IF DIGITAL IMPERSONATORS are trying to swipe your electronic files or break into your computer network, you may want to enhance your security by installing a fingerprint verification system. The software records your fingerprint and allows you to use it as a password for files, networks or online transactions. Image: JOHN FRASER
Like many children of the 1960s, I have long entertained James Bond fantasies. While walking to work in midtown Manhattan, I often imagine myself as an agent for the British intelligence service, hunting down Dr. No or Goldfinger or Blofeld as the silhouettes of beautiful women dance languidly in the background. I drink vodka martinis (shaken, not stirred), and I would certainly drive an Aston Martin if I could afford one.
I recently got a chance to act out my spy dreams after I learned about a new class of fingerprint security systems that can work with your PC or laptop.

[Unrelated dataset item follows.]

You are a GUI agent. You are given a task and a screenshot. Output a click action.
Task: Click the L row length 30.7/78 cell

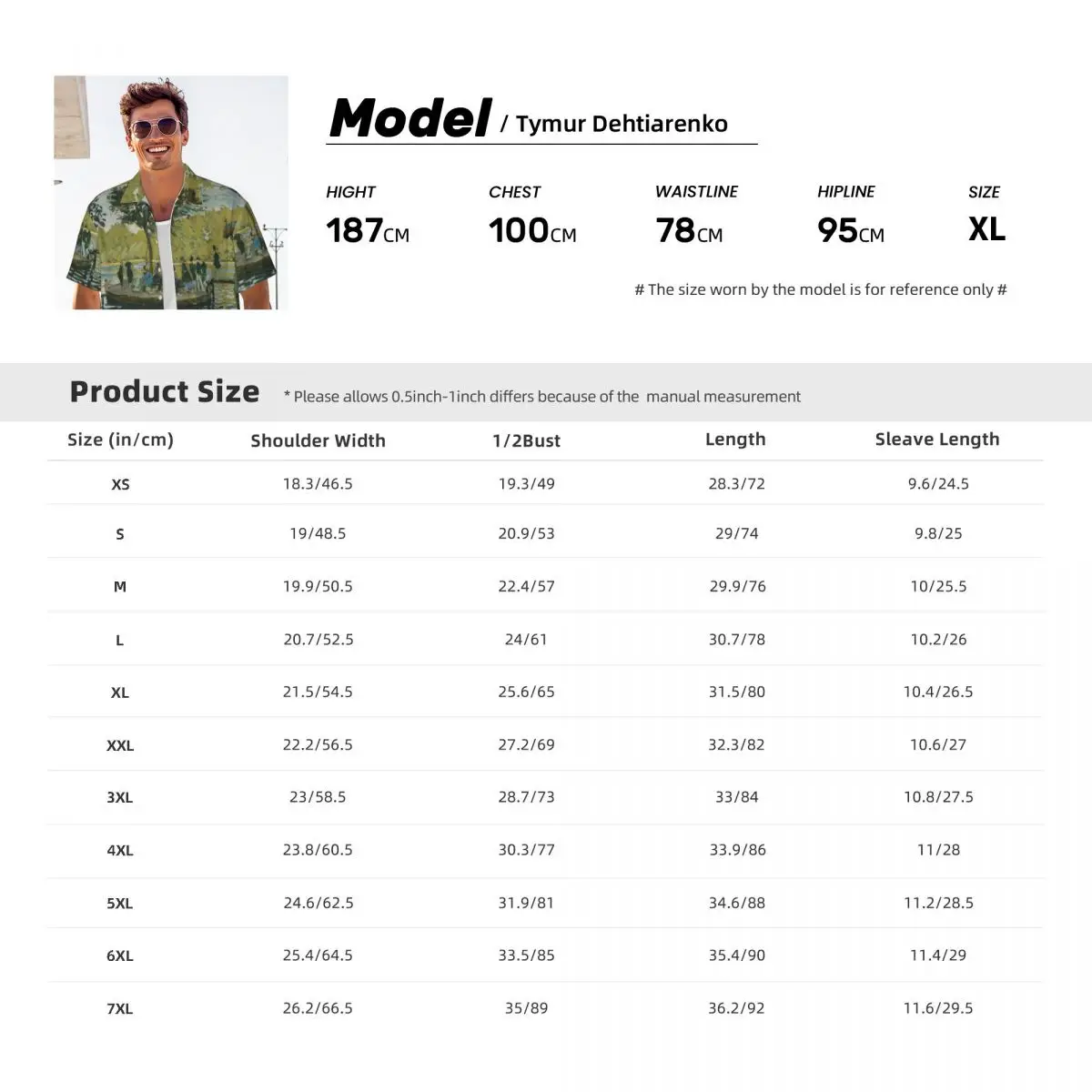[737, 640]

These relatively inexpensive devices can protect your own top-secret electronic files by recording your fingerprint--any finger or thumb will do--on a small sensor attached by a USB line to your computer. Thereafter anyone seeking to open the files must place a finger on the sensor; if the print does not match the recorded data, access is denied. Fingerprint authentication can also provide an extra level of security when you're conducting transactions on the Internet. And the technology can stop hackers from breaking into corporate or government networks, because it's a lot harder to steal a finger than a password.